Der Angebotspreis je Genolier-Aktie beläuft sich auf 19 CHF, wie die Gruppe am Donnerstag mitteilte. Das Angebot entspreche einer Prämie von rund 7,7% gegenüber dem volumengewichteten Durchschnittskurs der letzten 60 Börsentage vor Anmeldung des Angebots. Ausserdem liege der Angebotspreis auf dem Niveau, welches die Aktionärsgruppe während der letzten Tage für den Erwerb von Genolier-Aktien bezahlt hat.
Dabei handelt es sich um ein Pflichtangebot. Die M.R.S.I. Medical Research, Services & Investments SA (MRSI), an welcher Hubert und Reybier zu gleichen Teilen beteiligt sind, hält 55,28% des Aktienkapitals von Genolier. Damit habe die Beteiligung der Gruppe den Grenzwert von einem Drittel des Genolier-Kapitals überschritten, was die Angebotspflicht auslöste.
Ziel des Pflichtübernahmeangebotes sei die Restrukturierung des Aktionariates, um so die Entwicklung der Gesellschaft in der Schweiz und Europa voranzutreiben, heisst es weiter. Das Angebot ermögliche denjenigen Aktionären, welche die aktuelle Entwicklungs- und Akquisitionspolitik von Genolier, die in Zukunft aller Wahrscheinlichkeit nach zu Kapitalerhöhungen führen wird, nicht unterstützen, das Aktionariat zu verlassen.
MRSI sei vom Potential einer börsenkotierten Privatklinik-Gruppe überzeugt und es bestehe keine Absicht, die Genolier-Aktie zu dekotieren, so die Mitteilung.
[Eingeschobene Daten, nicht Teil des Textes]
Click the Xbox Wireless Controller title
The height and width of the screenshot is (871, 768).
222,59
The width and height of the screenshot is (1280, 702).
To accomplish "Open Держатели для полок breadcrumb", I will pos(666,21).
Die neue Aktionärsgruppe werde an der Strategie und Ausrichtung grundsätzlich festhalten. Die Investitionspolitik von Genolier werde dabei wahrscheinlich dazu führen, dass sich neue Anleger an Genolier beteiligen, was zu einer höheren Liquidität des Titels führen dürfte.
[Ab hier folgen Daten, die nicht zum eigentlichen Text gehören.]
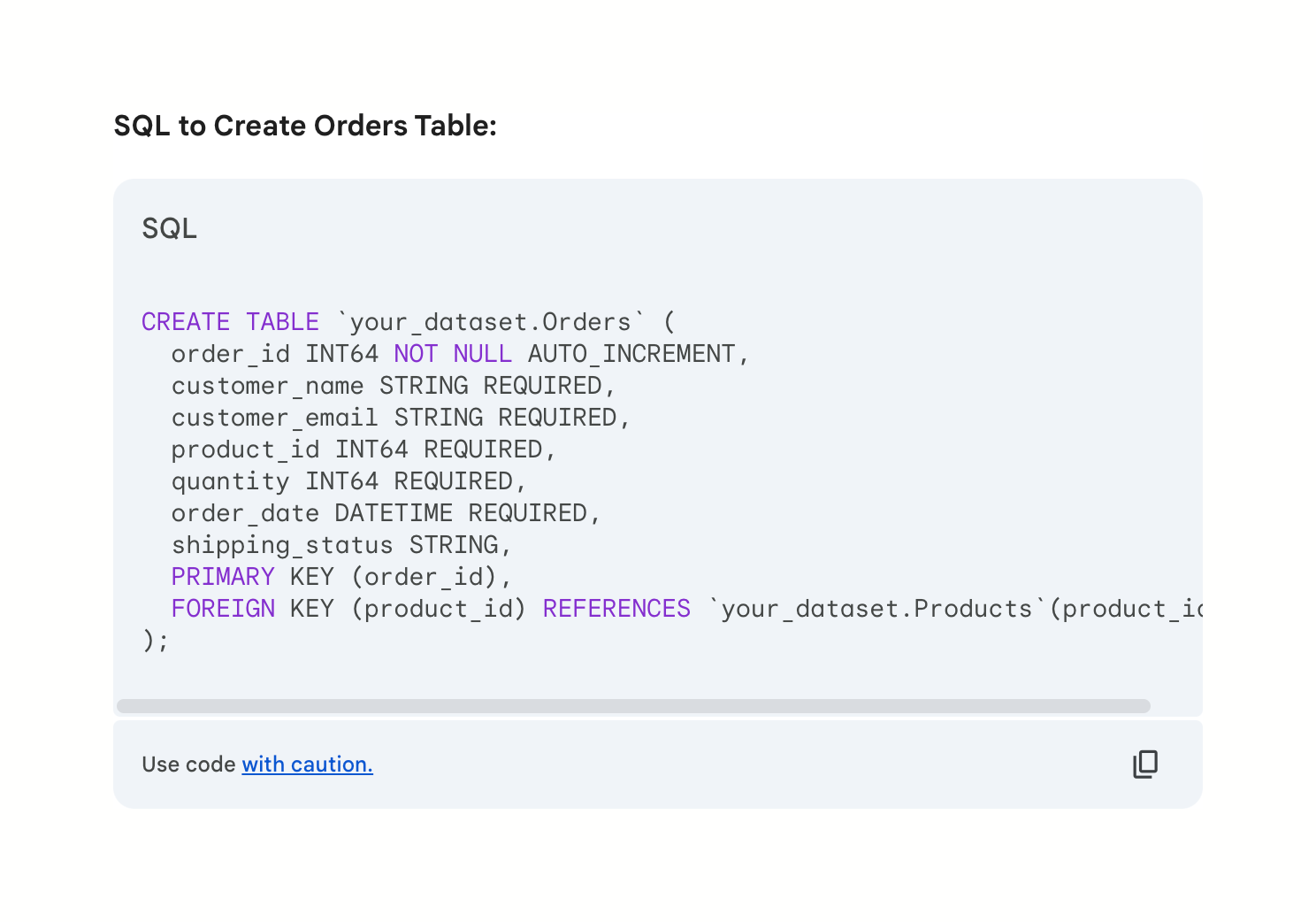Click the REFERENCES keyword
The image size is (1316, 922).
pyautogui.click(x=616, y=609)
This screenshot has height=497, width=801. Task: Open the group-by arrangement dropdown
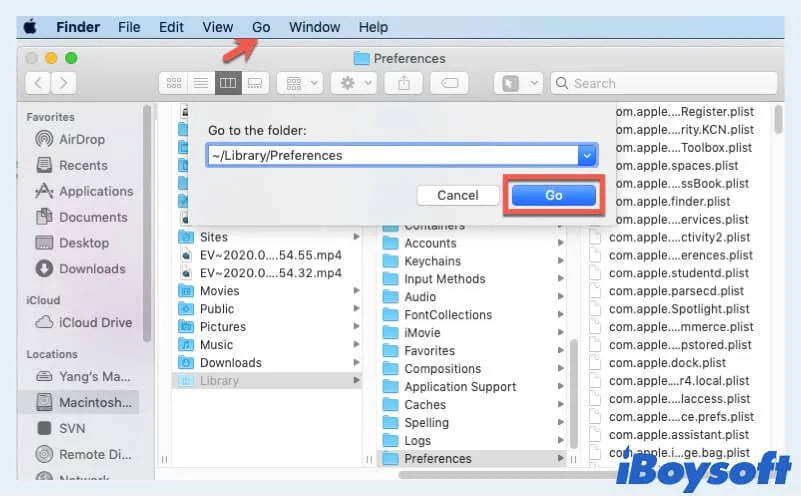299,84

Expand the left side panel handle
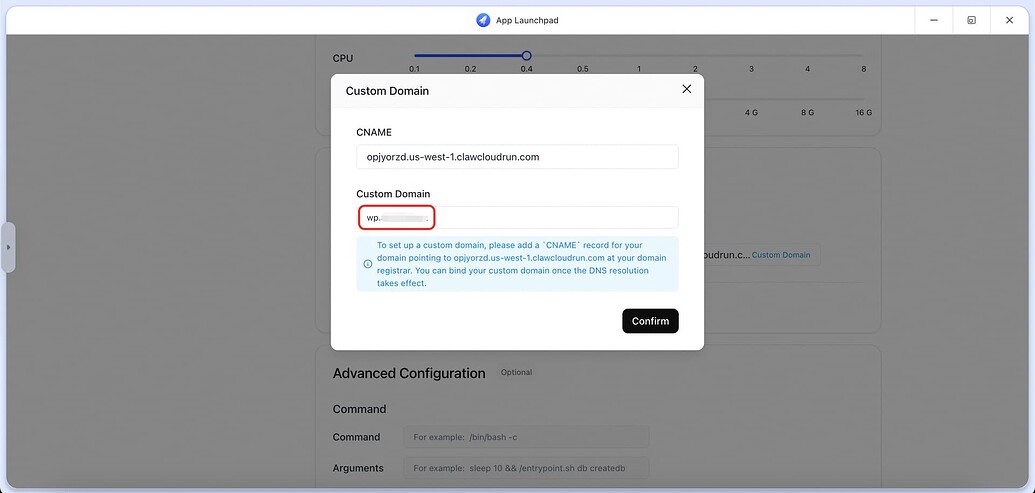(x=8, y=247)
Genolier teilte derweil mit, dass der Verwaltungsrat über das Angebot informiert wurde. An seiner Sitzung vom 18. Januar 2011 habe der Verwaltungsrat entschieden, MRSI die notwendigen Unterlagen zur Vorbereitung der Dokumente, die in der Schweiz im Rahmen von öffentlichen Kaufangeboten verlangt werden, zur Verfügung zu stellen. Antoine Hubert habe an dieser Sitzung nicht teilgenommen und werde dies in dieser Frage auch künftig nicht tun.
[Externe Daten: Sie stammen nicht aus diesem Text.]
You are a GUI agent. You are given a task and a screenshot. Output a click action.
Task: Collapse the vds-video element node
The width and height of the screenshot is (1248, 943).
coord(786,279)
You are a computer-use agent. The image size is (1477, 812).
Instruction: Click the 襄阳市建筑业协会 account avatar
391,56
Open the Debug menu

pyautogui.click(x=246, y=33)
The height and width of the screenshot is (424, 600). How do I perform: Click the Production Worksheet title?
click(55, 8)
Der Bericht der Verwaltungsrates zur Offerte werde im Rahmen der vorgesehen Fristen erfolgen, so die Genolier-Mitteilung weiter.
Somit hat Antoine Hubert in dem offiziell im Sommer für beendet erklärten Machtkampf um Genolier in Michel Reybier einen neuen Verbündeten gefunden. Reybier führte in der Vergangenheit verschiedene Lebensmittelunternehmen, darunter die Reynier SA, die in der Region Lyon über fünfzig Supermärkte betreibt. Die unternehmerische Tätigkeit von Reybier habe sich seither auf die Hotellerie und Para-Hotellerie ausgeweitet.
Anfang September des letzten Jahres wurde an der zum Teil gehässig geführten ausserordentlichen Generalversammlung Antoine Hubert mit Unterstützung der Beteiligungsgesellschaft Lincoln Vale zurück in der Verwaltungsrat von Genolier gewählt. Seither hat Hubert seine Beteiligung an Genolier ausgebaut, während die Gegenpartei um Michael Schroeder sich von Genolier-Aktien trennte.
Im Vorfeld der GV im September hatten sich die Kontrahenten mit Klagen eingedeckt. So hatte etwa der Verwaltungsrat von Genolier gegen Hubert schwere Vorwürfe erhoben: Dabei ging es unter anderem um Bestechung von ausländischen Machthabern, um hochrangige Patienten an die Kliniken zu vermitteln sowie um den Vorwurf der ungetreuen Geschäftsführung.
Mittlerweile hat der Untersuchungsrichter des Kantons Waadt eine Klage gegen Antoine Hubert abgewiesen. Der Untersuchungsrichter habe keine Hinweise dafür gefunden, dass Hubert irgendeine strafbare Handlung begangen hat, teilte Genolier Mitte November mit.